Saat sidang berlangsung, jaksa penuntut umum (JPU) memberi jawaban atas nota keberatan atau eksepsi kuasa hukum Jessica Kumala Wongso. Dalam jawaban yang diberikan, JPU yang diwakilkan Ardito Muwardi memohon kepada hakim untuk menolak eksepsi tersebut.
Setelah sidang, Ardito menjelaskan dasar permohonan penolakan tersebut. Menurut dia, eksepsi yang diajukan kuasa hukum hanya berkutat pada subjek berupa racun. Padahal, kata dia, eksepsi yang diajukan seharusnya berkutat pada subjek hukum.
"Bagi kami, yang namanya perencanaan itu bukan uraian tentang objek, tapi uraian tentang subjek," kata Ardito kepada wartawan di PN Jakarta Pusat, Selasa (21/6).
Penetapan dakwaan atas subjek, lanjut dia, atas dasar argumentasi dan riset yang belandaskan hukum dan juridis prudensi dari suatu perundangan.
"Unsur perencanaan itu lebih pada perencanaan terhadap subjeknya, di mana apakah selama melakukan ada semacam niat batin atau ketenangan dalam melakukan perencanaan itu," ucap dia.
Sebelumnya, pada persidangan pertama tim kuasa hukum Jessica yang ketuai Otto Hasibuan mengajukan nota keberatan. Dalam nota keberatan tersebut, pokok masalah yang diajukan adalah asal mula natrium sianida dan proses pembunuhan berencana yang dianggap memunculkan missing link.

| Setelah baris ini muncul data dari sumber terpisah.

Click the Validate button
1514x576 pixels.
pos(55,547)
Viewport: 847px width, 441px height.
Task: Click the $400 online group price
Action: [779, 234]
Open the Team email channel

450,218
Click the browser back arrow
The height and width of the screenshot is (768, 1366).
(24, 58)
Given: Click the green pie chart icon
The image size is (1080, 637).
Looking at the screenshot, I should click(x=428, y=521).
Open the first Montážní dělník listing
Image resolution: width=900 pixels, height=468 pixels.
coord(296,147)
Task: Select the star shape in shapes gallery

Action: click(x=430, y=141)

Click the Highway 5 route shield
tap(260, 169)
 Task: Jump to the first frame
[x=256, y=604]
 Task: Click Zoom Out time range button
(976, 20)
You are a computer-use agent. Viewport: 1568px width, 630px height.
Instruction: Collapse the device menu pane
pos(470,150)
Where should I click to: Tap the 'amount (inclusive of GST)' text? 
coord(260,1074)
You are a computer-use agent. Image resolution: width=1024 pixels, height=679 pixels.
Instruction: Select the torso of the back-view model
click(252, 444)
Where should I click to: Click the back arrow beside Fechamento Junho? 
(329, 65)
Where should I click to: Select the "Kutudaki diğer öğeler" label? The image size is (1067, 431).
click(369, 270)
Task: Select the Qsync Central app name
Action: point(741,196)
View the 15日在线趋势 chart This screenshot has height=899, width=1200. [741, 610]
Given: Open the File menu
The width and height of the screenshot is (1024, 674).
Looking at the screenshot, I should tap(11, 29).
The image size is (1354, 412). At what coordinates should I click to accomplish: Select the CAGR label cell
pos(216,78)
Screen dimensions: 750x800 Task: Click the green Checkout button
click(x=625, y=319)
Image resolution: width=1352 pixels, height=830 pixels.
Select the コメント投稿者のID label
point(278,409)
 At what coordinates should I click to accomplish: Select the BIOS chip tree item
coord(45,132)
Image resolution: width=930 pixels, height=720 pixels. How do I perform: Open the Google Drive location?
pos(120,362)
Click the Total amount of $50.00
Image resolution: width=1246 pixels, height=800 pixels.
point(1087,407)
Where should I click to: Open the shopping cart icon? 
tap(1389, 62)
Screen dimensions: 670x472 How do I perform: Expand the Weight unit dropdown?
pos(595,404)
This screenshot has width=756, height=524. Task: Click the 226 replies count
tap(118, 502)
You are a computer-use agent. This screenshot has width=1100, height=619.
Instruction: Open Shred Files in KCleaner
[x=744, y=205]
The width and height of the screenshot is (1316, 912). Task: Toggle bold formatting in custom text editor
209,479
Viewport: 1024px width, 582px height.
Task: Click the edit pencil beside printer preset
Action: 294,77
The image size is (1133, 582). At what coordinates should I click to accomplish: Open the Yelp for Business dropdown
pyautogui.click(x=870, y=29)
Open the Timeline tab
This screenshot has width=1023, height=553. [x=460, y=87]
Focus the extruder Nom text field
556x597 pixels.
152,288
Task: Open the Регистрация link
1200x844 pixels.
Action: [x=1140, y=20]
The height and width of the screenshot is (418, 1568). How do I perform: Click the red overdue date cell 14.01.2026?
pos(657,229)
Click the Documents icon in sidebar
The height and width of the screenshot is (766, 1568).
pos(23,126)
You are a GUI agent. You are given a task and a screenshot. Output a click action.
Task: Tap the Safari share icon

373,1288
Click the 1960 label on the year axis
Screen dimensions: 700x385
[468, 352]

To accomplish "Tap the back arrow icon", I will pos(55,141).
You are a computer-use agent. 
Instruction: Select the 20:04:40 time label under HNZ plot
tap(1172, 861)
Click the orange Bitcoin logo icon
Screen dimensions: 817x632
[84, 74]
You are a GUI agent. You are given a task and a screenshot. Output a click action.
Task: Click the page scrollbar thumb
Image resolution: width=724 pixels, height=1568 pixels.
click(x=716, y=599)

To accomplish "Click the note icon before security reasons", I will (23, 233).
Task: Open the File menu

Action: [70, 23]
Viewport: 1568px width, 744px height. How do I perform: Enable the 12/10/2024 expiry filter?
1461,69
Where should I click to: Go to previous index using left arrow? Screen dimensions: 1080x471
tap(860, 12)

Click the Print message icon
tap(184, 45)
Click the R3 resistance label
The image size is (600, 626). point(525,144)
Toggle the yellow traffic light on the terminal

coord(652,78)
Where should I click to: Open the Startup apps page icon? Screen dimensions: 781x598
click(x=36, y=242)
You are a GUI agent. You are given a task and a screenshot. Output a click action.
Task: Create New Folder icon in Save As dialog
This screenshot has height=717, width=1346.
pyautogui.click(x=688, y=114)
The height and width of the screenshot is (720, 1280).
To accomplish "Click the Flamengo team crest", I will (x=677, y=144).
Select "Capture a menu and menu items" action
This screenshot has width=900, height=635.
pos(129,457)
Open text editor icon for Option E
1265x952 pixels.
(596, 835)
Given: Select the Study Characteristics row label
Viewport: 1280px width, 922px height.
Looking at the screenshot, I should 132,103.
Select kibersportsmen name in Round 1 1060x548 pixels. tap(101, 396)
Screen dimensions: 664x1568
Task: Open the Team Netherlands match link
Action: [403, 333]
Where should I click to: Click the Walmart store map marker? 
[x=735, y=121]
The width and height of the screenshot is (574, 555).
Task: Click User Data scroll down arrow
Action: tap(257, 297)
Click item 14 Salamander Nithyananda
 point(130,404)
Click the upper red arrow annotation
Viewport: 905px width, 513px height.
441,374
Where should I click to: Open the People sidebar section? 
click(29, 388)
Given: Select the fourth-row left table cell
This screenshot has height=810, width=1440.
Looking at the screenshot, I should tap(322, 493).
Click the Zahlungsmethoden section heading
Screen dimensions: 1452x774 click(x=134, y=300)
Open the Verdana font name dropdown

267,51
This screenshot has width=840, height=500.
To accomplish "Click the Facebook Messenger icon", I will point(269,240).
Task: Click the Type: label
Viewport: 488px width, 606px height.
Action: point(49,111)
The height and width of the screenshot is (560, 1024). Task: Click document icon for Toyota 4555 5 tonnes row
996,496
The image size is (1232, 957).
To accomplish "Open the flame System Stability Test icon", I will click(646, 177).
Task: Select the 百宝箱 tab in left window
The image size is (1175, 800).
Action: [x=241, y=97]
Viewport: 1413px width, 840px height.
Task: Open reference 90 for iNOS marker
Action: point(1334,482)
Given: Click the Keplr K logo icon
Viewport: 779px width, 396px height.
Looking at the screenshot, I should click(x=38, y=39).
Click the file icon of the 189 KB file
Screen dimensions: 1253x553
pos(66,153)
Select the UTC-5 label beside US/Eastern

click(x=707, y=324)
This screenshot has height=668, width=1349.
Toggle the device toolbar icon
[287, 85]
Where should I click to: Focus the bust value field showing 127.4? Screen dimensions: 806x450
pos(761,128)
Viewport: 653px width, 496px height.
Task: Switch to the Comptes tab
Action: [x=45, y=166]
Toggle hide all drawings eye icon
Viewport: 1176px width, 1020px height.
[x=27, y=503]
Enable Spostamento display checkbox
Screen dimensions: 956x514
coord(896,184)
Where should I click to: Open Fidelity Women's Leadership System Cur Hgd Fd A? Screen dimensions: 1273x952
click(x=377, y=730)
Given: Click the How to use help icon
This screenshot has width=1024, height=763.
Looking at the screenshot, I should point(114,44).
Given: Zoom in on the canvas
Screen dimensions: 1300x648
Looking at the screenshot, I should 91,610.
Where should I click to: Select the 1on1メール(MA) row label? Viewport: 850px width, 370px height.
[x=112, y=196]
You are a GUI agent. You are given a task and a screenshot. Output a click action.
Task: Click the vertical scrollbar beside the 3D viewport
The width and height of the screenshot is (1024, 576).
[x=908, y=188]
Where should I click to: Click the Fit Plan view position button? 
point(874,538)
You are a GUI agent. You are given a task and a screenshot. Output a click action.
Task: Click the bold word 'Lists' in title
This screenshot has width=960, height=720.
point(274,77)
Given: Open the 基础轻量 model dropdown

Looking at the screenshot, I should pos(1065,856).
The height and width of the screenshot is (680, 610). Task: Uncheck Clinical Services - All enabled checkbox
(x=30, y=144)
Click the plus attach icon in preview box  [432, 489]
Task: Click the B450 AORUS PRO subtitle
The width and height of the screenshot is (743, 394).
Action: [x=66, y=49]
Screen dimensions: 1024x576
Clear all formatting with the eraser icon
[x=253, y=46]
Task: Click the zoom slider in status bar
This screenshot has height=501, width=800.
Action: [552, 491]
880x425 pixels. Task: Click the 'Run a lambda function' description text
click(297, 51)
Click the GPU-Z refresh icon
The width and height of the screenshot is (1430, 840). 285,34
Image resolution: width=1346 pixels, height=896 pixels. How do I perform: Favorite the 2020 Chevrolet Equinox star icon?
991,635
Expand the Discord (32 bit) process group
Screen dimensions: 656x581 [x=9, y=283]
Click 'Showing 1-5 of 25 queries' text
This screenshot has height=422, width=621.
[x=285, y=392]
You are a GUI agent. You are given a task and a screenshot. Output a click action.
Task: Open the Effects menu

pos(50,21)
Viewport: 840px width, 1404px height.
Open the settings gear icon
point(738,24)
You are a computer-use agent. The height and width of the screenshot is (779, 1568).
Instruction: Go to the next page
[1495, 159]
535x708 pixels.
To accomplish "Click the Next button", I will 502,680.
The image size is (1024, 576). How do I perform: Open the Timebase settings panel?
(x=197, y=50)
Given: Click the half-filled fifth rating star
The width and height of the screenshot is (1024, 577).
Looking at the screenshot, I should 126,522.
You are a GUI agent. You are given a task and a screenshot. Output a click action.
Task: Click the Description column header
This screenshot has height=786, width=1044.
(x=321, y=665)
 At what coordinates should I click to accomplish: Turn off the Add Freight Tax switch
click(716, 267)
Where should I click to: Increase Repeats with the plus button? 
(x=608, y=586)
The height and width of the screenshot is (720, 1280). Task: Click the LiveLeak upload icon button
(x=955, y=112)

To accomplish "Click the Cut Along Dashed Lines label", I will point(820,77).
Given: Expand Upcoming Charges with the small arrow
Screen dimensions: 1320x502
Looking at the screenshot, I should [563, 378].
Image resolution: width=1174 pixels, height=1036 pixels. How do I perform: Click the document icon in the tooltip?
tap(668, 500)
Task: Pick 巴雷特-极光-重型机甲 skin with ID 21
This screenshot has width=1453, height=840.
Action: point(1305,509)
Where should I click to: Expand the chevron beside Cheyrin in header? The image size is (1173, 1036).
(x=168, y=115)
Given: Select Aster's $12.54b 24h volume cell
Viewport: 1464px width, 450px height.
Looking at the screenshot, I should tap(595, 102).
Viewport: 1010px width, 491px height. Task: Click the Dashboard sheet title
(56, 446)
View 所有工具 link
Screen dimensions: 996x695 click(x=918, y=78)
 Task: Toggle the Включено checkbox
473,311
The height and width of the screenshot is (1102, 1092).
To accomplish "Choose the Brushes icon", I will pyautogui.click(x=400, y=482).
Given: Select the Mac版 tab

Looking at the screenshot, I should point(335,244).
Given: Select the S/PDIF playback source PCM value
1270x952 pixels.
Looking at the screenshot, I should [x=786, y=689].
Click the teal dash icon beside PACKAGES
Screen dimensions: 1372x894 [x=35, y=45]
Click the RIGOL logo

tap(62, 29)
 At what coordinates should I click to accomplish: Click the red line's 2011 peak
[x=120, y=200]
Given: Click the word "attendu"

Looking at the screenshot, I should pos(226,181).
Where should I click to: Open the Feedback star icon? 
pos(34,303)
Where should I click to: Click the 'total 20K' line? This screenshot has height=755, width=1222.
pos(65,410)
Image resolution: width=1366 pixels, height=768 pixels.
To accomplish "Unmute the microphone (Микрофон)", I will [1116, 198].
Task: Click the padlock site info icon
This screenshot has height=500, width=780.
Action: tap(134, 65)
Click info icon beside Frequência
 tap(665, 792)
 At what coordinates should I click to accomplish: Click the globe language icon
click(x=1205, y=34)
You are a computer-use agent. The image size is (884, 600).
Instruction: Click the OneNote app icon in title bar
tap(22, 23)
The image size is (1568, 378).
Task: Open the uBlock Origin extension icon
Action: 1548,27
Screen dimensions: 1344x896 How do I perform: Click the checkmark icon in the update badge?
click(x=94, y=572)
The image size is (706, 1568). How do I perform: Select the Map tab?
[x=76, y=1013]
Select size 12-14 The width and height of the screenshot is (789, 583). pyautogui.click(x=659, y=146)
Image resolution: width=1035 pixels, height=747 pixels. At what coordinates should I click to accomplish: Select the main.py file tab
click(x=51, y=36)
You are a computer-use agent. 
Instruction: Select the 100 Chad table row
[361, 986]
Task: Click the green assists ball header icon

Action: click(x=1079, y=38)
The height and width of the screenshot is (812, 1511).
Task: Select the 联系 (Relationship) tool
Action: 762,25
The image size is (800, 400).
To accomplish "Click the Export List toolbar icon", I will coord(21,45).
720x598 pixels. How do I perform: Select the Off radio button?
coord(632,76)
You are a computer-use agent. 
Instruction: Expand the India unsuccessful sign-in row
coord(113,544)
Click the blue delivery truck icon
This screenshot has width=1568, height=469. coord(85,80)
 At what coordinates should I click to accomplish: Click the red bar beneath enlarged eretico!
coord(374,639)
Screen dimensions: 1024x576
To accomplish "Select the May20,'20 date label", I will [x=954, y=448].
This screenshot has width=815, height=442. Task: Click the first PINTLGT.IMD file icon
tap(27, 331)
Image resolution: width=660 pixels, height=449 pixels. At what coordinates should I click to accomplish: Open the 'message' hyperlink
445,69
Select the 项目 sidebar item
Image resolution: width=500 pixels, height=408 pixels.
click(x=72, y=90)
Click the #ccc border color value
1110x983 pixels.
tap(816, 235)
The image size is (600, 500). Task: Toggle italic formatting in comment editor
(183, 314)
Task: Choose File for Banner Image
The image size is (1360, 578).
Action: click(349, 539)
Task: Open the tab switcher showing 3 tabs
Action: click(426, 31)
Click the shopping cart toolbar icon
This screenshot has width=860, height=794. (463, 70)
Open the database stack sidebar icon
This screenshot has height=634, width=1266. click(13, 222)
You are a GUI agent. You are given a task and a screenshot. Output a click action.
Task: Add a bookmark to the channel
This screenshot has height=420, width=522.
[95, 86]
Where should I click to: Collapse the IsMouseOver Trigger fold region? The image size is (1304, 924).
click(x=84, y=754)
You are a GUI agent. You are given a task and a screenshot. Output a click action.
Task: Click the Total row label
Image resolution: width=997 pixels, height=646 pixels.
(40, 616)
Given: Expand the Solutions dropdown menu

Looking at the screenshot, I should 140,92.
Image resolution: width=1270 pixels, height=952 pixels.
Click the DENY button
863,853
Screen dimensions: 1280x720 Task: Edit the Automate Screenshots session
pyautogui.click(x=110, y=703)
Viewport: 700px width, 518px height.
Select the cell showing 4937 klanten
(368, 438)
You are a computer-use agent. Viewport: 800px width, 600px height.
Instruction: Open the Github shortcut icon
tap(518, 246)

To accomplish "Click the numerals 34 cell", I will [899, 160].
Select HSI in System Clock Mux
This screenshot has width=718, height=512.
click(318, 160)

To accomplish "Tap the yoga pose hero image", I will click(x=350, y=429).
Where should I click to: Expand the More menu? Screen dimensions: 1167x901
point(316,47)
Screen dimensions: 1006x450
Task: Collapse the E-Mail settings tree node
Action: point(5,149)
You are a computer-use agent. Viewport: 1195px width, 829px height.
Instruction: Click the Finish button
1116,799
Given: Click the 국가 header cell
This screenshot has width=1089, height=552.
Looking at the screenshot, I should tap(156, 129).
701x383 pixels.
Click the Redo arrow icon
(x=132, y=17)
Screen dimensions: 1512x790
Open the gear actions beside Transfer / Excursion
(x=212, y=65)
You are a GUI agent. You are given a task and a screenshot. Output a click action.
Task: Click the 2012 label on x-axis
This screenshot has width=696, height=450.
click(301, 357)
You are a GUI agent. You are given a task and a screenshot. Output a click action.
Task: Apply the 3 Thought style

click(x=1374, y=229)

Memangapi hal itu, Ardito mengatakan, pembunuhan berencana bukan semata-mata objek yang mengakibatkan kematian. "Namanya pembunuhan berencana itu dia merencanakan bunuh pakai pisau, ternyata bunuh pakai cangkul ya bisa aja. Intinya pembunuhan berencana adalah niat batinnya," jelas dia.